### Stored data:
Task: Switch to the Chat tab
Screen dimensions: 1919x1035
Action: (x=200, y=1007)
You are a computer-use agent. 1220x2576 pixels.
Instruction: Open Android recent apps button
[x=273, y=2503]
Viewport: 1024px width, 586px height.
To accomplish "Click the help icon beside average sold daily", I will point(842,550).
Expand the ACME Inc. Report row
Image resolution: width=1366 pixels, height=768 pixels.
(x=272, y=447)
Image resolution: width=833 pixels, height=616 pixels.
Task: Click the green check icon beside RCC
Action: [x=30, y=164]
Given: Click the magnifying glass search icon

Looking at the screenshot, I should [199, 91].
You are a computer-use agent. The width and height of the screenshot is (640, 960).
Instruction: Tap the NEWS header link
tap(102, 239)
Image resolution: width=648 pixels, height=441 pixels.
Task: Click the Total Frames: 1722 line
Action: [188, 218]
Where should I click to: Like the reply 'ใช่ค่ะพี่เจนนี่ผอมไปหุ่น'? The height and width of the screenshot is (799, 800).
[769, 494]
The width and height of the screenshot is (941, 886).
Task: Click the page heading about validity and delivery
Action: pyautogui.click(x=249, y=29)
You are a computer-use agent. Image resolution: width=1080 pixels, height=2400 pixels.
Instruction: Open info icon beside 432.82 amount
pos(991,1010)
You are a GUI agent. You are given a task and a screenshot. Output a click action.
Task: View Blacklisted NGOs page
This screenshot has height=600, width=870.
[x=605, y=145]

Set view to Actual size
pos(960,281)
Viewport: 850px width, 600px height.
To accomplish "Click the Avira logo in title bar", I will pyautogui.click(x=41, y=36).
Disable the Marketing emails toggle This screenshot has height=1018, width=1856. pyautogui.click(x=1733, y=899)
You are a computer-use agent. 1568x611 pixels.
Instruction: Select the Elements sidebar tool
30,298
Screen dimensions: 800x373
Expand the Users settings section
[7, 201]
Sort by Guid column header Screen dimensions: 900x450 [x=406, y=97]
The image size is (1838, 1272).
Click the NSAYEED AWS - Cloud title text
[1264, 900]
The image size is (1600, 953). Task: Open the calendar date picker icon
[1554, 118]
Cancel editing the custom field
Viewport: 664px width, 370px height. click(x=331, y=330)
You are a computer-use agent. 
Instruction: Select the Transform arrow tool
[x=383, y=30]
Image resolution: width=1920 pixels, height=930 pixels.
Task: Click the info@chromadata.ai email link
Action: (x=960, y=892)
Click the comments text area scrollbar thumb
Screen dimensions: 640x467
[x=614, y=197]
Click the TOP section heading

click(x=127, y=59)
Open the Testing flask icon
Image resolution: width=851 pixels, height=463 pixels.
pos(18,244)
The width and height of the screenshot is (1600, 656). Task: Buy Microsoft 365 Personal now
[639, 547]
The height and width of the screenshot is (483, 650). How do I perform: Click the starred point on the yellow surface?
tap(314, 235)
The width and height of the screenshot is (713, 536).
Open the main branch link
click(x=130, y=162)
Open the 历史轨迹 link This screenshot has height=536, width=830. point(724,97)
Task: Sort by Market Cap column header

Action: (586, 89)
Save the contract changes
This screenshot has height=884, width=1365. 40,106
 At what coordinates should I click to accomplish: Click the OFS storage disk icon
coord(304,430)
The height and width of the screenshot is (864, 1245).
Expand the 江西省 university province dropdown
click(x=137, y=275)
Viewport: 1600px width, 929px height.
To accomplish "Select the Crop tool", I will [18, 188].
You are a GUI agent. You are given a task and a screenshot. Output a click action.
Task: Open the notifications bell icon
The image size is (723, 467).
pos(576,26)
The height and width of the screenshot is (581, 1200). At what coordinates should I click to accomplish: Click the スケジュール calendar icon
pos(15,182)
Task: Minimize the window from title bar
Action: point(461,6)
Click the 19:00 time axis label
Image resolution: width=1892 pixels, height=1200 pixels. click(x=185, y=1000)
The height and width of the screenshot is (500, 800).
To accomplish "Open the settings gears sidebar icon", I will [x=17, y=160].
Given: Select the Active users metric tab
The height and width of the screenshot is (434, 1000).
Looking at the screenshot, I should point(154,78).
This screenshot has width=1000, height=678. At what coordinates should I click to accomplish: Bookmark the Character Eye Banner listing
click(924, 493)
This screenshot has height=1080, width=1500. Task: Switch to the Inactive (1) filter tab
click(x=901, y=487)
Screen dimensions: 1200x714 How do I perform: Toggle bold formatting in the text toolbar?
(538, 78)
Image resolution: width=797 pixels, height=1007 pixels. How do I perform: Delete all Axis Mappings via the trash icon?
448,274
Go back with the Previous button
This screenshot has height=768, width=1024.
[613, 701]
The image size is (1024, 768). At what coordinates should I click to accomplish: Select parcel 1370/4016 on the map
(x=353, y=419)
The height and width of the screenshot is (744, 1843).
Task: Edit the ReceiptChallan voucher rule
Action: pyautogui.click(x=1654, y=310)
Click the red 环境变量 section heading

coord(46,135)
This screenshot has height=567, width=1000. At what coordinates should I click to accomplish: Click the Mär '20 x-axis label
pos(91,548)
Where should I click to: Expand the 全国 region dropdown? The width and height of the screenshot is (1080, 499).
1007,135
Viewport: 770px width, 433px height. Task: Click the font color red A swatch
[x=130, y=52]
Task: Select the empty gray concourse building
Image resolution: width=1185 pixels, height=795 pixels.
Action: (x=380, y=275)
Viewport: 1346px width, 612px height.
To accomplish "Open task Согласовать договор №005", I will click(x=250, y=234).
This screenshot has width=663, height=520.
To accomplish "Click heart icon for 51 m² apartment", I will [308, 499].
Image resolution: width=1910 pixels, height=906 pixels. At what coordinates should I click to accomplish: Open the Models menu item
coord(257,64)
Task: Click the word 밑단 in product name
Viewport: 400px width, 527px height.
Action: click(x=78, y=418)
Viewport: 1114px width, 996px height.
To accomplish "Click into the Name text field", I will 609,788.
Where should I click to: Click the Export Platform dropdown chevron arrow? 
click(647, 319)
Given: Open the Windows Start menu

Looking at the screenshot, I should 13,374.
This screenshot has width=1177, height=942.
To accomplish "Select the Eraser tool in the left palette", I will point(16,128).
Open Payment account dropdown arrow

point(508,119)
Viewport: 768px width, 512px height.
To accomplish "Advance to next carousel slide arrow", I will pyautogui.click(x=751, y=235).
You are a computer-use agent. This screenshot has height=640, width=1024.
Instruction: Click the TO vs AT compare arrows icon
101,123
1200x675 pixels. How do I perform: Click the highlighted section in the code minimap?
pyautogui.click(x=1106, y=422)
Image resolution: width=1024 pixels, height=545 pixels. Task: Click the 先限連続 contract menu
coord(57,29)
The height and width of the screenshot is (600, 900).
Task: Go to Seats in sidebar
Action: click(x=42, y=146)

### Work to complete:
Transcribe only the lines from the beginning of the entries to the line with "You are a computer-use agent. The", inclusive, exactly as written.

### Answer to the exercise:
Task: Switch to the Chat tab
Screen dimensions: 1919x1035
Action: (x=200, y=1007)
You are a computer-use agent. 1220x2576 pixels.
Instruction: Open Android recent apps button
[x=273, y=2503]
Viewport: 1024px width, 586px height.
To accomplish "Click the help icon beside average sold daily", I will point(842,550).
Expand the ACME Inc. Report row
Image resolution: width=1366 pixels, height=768 pixels.
(x=272, y=447)
Image resolution: width=833 pixels, height=616 pixels.
Task: Click the green check icon beside RCC
Action: [x=30, y=164]
Given: Click the magnifying glass search icon

Looking at the screenshot, I should [199, 91].
You are a computer-use agent. The width and height of the screenshot is (640, 960).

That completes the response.